▸ QUOTED PASSAGE
——————

We begin by investigating the raw data to identify missing identifiers or invalid financial figures that would corrupt downstream analytics.

In [0]:
%sql
-- 1. Check for Nulls in critical identifiers (Foreign Keys)
SELECT * FROM `vstone-catalog`.bronze_schema.transactions_items_bronze 
WHERE cast(quantity as double) * cast(unit_price as double) != cast(subtotal as double);

-- 2. Validate Price and Quantity
-- Industry standard: Neither price nor quantity should be zero or negative
SELECT count(*) FROM `vstone-catalog`.bronze_schema.transactions_items_bronze 
WHERE transaction_id IS NULL OR item_id IS NULL;

##2. Configuration & Schema Initialization
We define the Unity Catalog paths and ensure the destination environment is ready. Using backticks handles the hyphenated catalog name vstone-catalog.

In [0]:
import pandas as pd
from pyspark.sql import functions as F
from pyspark.sql.window import Window
from pyspark.sql.types import StringType

# --- 1. CONFIGURATION ---
# Backticks are required because of the hyphen in the catalog name
CATALOG = "`vstone-catalog`"
SILVER_SCHEMA = "silver_schema"
BRONZE_TABLE = f"{CATALOG}.bronze_schema.transactions_items_bronze"
SILVER_TABLE = f"{CATALOG}.{SILVER_SCHEMA}.silver_transaction_items"
QUARANTINE_TABLE = f"{CATALOG}.{SILVER_SCHEMA}.quarantine_transaction_items"



In [0]:
# Initialize schema
spark.sql(f"CREATE SCHEMA IF NOT EXISTS {CATALOG}.{SILVER_SCHEMA}")

##3. Data Ingestion & Header Standardization
To maintain a clean data lake, we standardize all column headers to *snake_case.* This ensures that our Spark transformations and future SQL queries remain consistent.

In [0]:


# --- 3. LOAD & STANDARDIZE ---
df_bronze = spark.read.table(BRONZE_TABLE)

# Convert headers to lowercase and replace spaces with underscores)
standardized_cols = [col.lower().replace(" ", "_").strip() for col in df_bronze.columns]
df_standardized = df_bronze.toDF(*standardized_cols)

##4. Quality Gates & Quarantine Logic
Transaction items are the most granular level of financial data. 

We apply strict "Quality Gates" to catch errors like missing IDs or invalid pricing before they reach the Silver table.

——————

▸ STATED PROBLEM 1
According to the notebook excerpt, why are backticks required around the catalog name?

——————

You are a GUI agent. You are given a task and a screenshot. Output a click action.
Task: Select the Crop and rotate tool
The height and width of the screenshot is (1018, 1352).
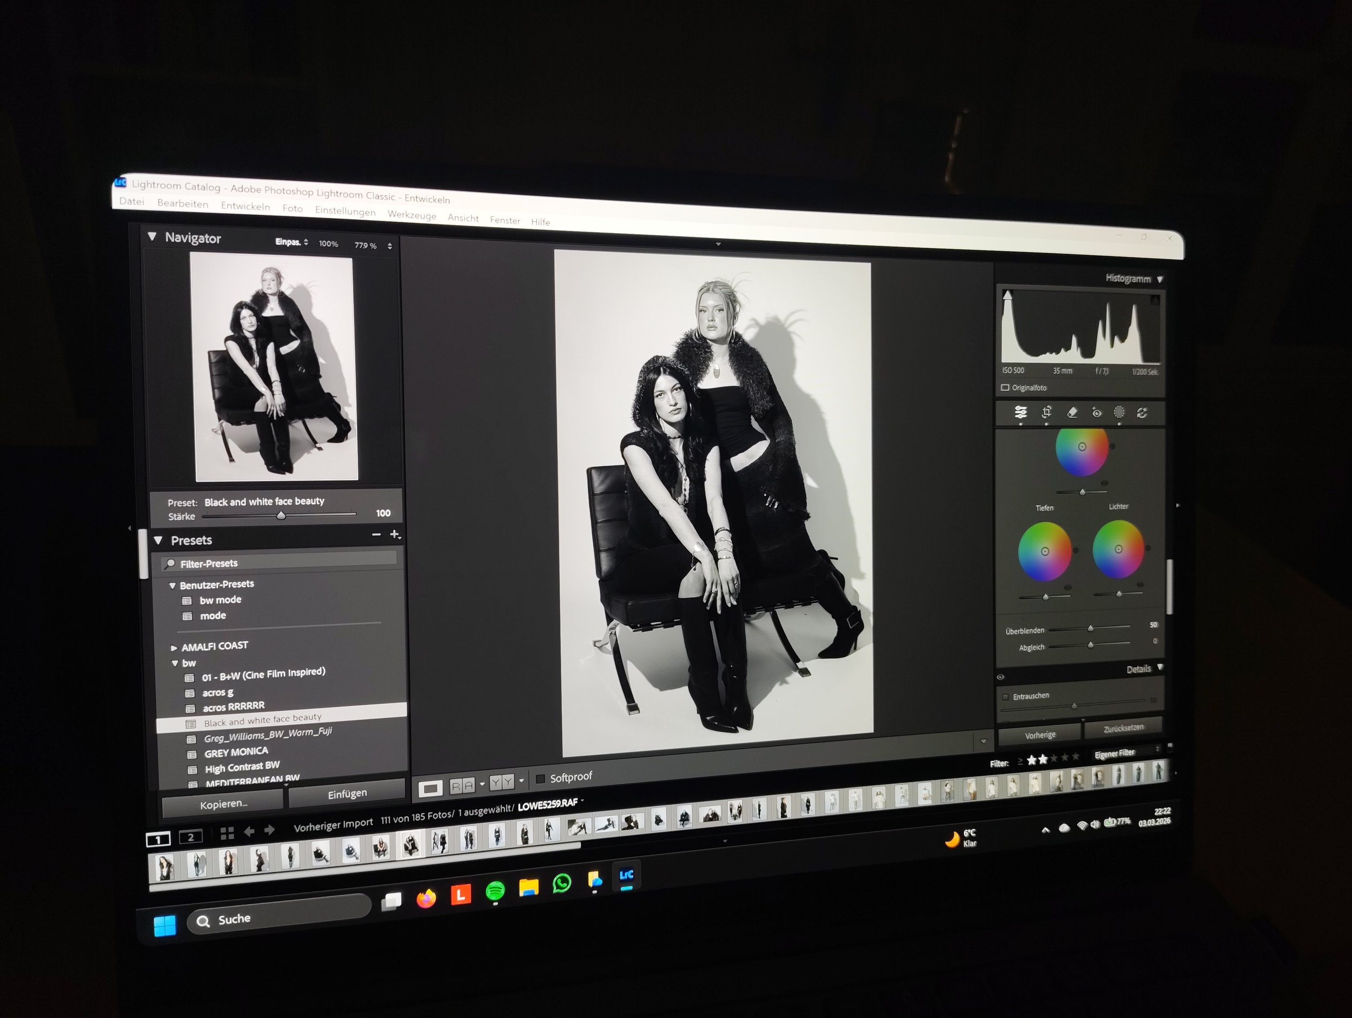coord(1046,412)
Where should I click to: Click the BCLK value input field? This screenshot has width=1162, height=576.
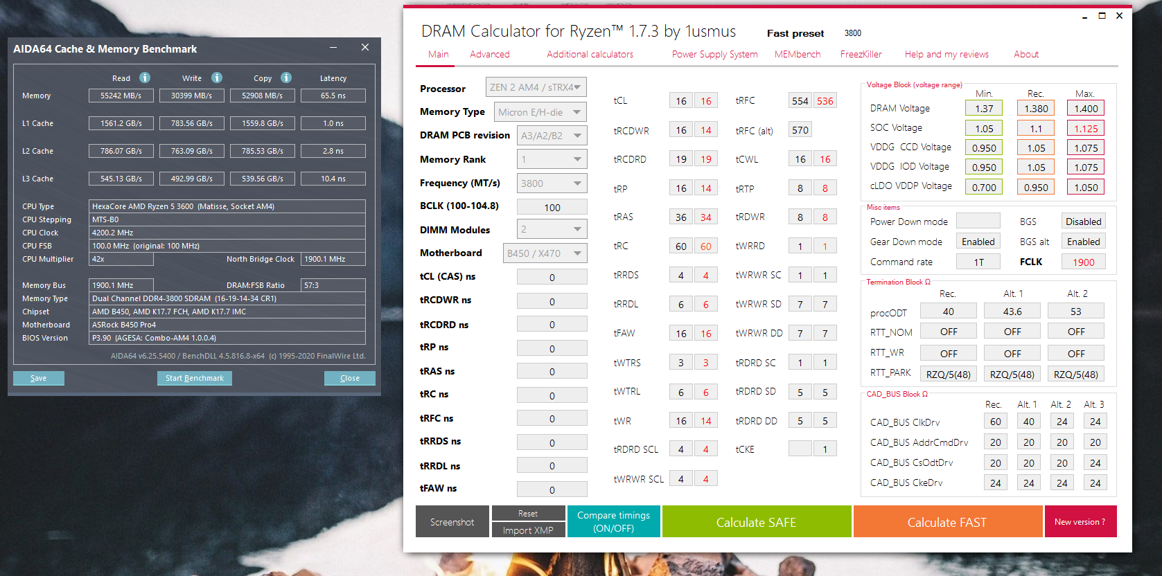click(x=552, y=208)
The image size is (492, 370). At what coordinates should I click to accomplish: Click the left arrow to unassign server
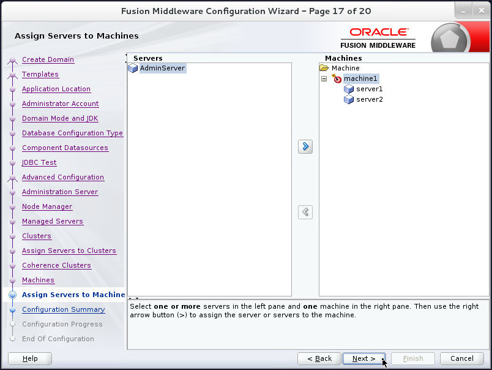pyautogui.click(x=305, y=212)
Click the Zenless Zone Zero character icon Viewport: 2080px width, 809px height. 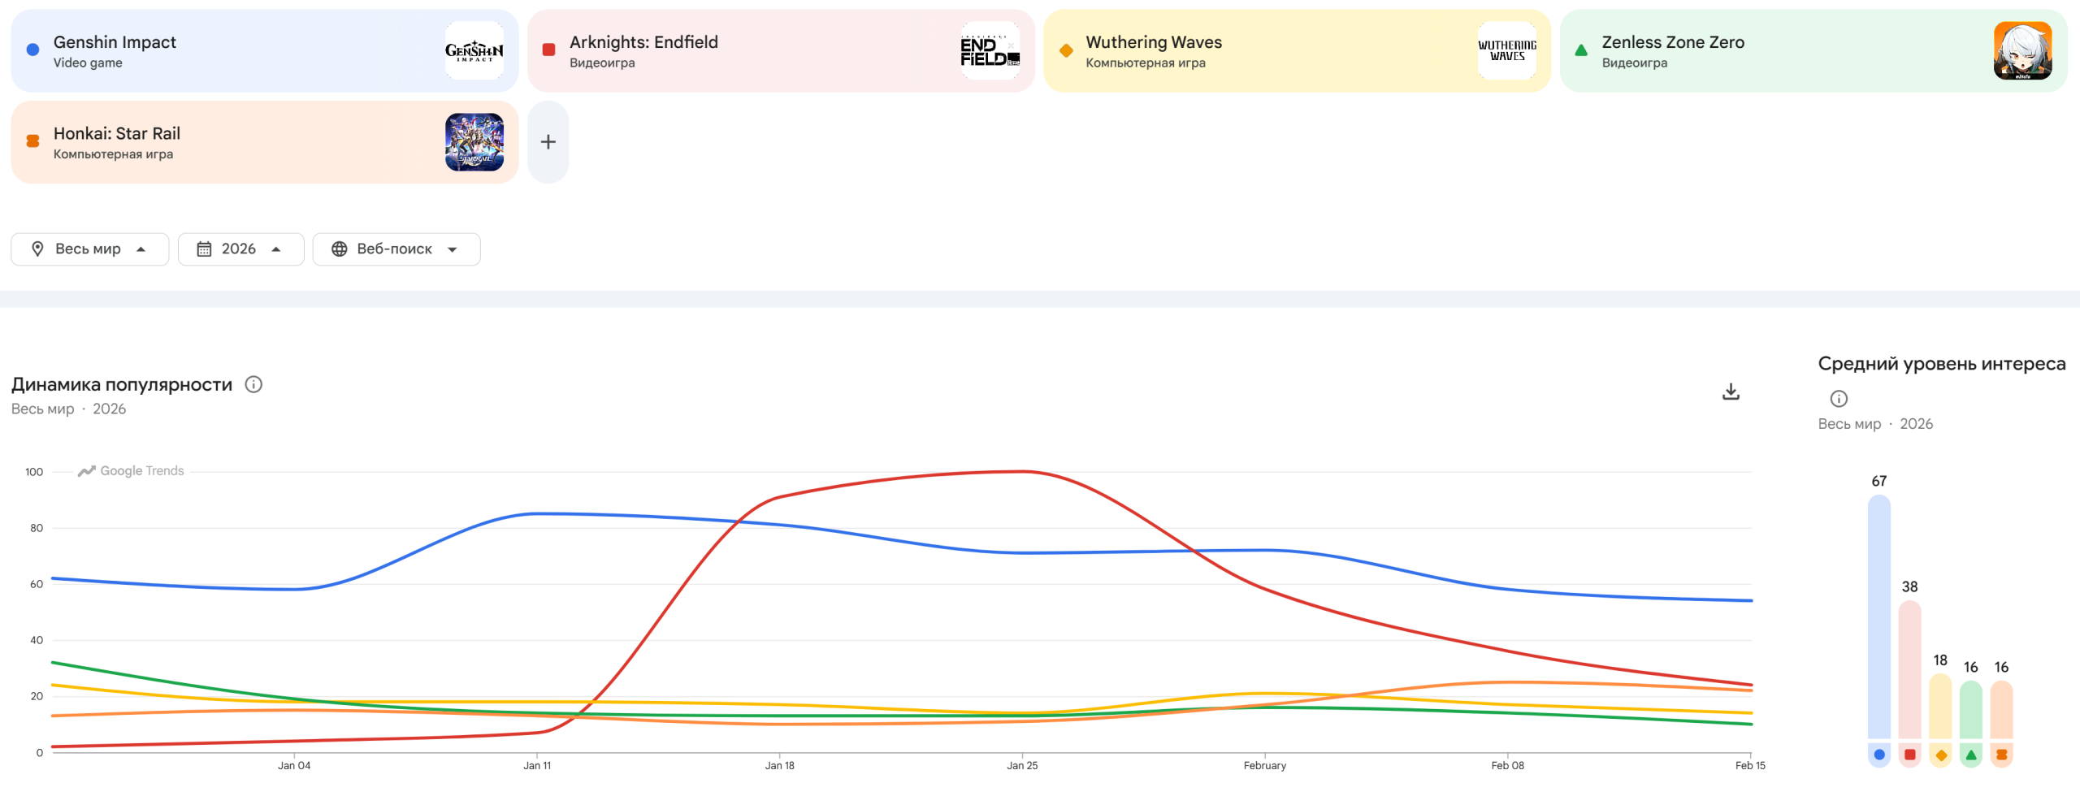(2022, 50)
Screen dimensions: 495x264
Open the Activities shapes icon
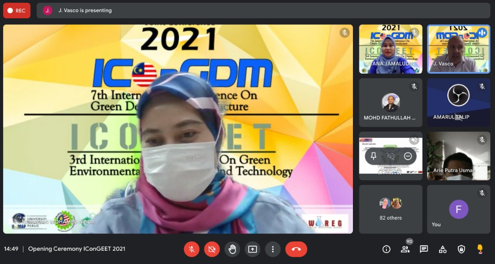(x=443, y=249)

——————

▸ STATED PROBLEM 2
Please rewrite the stretch of the records from the line containing "Screen dimensions: 495x264" through the end of the records, changing "Open" to "Select" and leaving everything else as it is. Omit the pictures.

▸ CORRECT OUTPUT 1
Because of the hyphen in the catalog name, vstone-catalog.

▸ CORRECT OUTPUT 2
Screen dimensions: 495x264
Select the Activities shapes icon
(x=443, y=249)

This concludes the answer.